Start of Input for this task
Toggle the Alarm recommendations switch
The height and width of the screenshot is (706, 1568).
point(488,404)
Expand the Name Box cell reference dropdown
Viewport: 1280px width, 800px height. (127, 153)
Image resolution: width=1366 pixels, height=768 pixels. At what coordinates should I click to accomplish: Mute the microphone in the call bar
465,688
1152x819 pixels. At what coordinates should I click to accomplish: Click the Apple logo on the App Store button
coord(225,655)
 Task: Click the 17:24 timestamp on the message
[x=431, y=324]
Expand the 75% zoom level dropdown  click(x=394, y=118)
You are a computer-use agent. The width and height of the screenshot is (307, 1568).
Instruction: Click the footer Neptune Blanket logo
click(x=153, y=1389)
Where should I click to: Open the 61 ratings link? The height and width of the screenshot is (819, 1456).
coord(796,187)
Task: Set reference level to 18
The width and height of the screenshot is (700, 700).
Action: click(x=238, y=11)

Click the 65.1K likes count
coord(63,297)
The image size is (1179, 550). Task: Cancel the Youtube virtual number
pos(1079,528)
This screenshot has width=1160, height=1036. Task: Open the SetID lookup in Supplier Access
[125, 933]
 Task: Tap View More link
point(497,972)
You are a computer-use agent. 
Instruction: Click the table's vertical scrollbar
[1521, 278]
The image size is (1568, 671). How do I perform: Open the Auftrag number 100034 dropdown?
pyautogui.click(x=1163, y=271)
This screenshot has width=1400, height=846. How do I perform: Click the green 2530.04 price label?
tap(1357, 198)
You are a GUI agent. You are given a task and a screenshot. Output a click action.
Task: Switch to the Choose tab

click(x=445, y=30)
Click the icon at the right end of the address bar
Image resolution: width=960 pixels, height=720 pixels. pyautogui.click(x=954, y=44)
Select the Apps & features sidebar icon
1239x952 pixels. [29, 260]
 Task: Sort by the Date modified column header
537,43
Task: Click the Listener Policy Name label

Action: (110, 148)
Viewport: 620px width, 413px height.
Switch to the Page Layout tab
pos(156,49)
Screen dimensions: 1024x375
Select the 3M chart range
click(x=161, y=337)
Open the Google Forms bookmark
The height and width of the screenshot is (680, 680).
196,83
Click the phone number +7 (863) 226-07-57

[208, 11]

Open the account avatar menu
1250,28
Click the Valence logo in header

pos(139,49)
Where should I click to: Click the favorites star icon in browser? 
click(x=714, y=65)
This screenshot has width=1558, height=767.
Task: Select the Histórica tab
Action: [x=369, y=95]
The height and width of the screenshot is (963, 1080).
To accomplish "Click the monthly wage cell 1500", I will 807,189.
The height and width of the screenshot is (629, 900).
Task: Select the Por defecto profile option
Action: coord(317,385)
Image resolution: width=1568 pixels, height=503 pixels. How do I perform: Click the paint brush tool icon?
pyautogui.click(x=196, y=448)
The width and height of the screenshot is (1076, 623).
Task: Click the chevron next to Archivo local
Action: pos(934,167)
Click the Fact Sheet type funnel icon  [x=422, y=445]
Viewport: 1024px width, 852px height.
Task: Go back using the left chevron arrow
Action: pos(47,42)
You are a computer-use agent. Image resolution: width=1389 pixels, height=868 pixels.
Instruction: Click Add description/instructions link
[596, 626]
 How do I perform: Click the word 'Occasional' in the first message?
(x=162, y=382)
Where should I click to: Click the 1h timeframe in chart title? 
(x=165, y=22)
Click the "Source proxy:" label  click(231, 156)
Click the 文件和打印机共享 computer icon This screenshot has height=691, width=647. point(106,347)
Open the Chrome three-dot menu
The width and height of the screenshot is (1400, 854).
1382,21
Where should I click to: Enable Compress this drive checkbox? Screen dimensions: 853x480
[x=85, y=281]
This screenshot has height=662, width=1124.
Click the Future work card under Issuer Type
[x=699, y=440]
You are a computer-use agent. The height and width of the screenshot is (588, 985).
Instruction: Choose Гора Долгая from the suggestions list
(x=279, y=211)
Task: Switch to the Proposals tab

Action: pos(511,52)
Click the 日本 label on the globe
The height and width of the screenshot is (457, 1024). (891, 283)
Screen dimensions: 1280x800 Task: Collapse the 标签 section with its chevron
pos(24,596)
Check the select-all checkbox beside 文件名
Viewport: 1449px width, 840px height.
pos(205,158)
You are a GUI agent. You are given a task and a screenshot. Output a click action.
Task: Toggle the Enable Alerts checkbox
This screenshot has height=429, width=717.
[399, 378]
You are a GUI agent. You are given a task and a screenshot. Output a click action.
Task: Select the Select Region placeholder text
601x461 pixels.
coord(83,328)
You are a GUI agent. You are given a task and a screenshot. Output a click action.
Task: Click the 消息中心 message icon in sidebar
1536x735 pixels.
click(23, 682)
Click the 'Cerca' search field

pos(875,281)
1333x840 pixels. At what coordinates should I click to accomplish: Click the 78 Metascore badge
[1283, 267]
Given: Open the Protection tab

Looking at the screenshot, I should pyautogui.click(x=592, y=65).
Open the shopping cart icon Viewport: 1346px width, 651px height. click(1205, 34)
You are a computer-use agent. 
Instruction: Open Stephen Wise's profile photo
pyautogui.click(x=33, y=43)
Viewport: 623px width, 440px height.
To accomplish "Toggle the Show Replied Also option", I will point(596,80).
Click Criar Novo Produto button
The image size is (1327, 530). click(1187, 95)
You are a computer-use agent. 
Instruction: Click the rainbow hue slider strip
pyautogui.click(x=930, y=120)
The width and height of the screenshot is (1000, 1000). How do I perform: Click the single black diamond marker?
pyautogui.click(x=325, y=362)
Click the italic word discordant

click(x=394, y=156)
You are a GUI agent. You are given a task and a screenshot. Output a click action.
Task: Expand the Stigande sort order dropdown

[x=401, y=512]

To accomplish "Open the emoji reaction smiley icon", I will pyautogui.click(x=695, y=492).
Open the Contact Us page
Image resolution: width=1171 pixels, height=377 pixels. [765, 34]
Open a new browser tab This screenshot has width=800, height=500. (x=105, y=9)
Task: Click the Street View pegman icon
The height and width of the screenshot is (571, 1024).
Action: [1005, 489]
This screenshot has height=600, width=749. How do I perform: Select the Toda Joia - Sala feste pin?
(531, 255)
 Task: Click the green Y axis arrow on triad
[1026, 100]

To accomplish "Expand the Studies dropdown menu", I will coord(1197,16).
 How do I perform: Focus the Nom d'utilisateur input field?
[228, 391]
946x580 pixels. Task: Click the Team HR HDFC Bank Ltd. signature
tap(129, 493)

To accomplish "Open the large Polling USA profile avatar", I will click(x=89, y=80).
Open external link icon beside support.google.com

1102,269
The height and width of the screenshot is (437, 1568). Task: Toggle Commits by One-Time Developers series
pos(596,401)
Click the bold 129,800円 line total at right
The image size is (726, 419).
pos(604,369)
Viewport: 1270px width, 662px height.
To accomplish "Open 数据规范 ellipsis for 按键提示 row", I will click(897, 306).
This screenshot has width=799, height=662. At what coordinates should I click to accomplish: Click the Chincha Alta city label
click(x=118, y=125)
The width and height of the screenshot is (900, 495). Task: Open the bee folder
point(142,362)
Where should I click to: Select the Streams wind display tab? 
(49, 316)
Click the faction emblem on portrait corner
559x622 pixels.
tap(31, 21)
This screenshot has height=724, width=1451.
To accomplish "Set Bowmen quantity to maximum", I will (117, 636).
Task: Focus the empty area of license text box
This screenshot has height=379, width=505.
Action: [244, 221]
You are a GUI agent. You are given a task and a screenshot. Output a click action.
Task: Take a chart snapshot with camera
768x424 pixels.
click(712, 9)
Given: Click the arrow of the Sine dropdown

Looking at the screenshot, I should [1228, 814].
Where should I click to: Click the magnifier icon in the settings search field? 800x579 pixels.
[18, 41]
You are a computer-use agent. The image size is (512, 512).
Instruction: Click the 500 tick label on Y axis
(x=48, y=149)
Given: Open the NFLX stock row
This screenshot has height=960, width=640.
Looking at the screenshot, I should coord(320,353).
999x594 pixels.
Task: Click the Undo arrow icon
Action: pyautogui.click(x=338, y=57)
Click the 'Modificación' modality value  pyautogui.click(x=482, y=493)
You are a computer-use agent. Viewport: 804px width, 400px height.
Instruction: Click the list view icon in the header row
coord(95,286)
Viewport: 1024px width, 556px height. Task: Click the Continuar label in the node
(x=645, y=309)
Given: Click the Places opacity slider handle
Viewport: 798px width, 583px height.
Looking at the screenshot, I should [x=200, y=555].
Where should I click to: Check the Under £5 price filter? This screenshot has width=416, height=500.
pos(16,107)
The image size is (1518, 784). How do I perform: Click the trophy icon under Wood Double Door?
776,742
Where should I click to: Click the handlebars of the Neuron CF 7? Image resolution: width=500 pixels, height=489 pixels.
End of Input for this task
## Exercise directions
Set down exactly the lines from the one that contains "This screenshot has width=799, height=662." to the final line above, both included, and nothing more.

## Exercise solution
This screenshot has width=799, height=662. At what coordinates should I click to accomplish: Click the Chincha Alta city label
click(x=118, y=125)
The width and height of the screenshot is (900, 495). Task: Open the bee folder
point(142,362)
Where should I click to: Select the Streams wind display tab? 
(49, 316)
Click the faction emblem on portrait corner
559x622 pixels.
tap(31, 21)
This screenshot has height=724, width=1451.
To accomplish "Set Bowmen quantity to maximum", I will (117, 636).
Task: Focus the empty area of license text box
This screenshot has height=379, width=505.
Action: [244, 221]
You are a GUI agent. You are given a task and a screenshot. Output a click action.
Task: Take a chart snapshot with camera
768x424 pixels.
click(712, 9)
Given: Click the arrow of the Sine dropdown

Looking at the screenshot, I should [1228, 814].
Where should I click to: Click the magnifier icon in the settings search field? 800x579 pixels.
[18, 41]
You are a computer-use agent. The image size is (512, 512).
Instruction: Click the 500 tick label on Y axis
(x=48, y=149)
Given: Open the NFLX stock row
This screenshot has height=960, width=640.
Looking at the screenshot, I should coord(320,353).
999x594 pixels.
Task: Click the Undo arrow icon
Action: pyautogui.click(x=338, y=57)
Click the 'Modificación' modality value  pyautogui.click(x=482, y=493)
You are a computer-use agent. Viewport: 804px width, 400px height.
Instruction: Click the list view icon in the header row
coord(95,286)
Viewport: 1024px width, 556px height. Task: Click the Continuar label in the node
(x=645, y=309)
Given: Click the Places opacity slider handle
Viewport: 798px width, 583px height.
Looking at the screenshot, I should [x=200, y=555].
Where should I click to: Check the Under £5 price filter? This screenshot has width=416, height=500.
pos(16,107)
The image size is (1518, 784). How do I perform: Click the trophy icon under Wood Double Door?
776,742
Where should I click to: Click the handlebars of the Neuron CF 7? Image resolution: width=500 pixels, height=489 pixels.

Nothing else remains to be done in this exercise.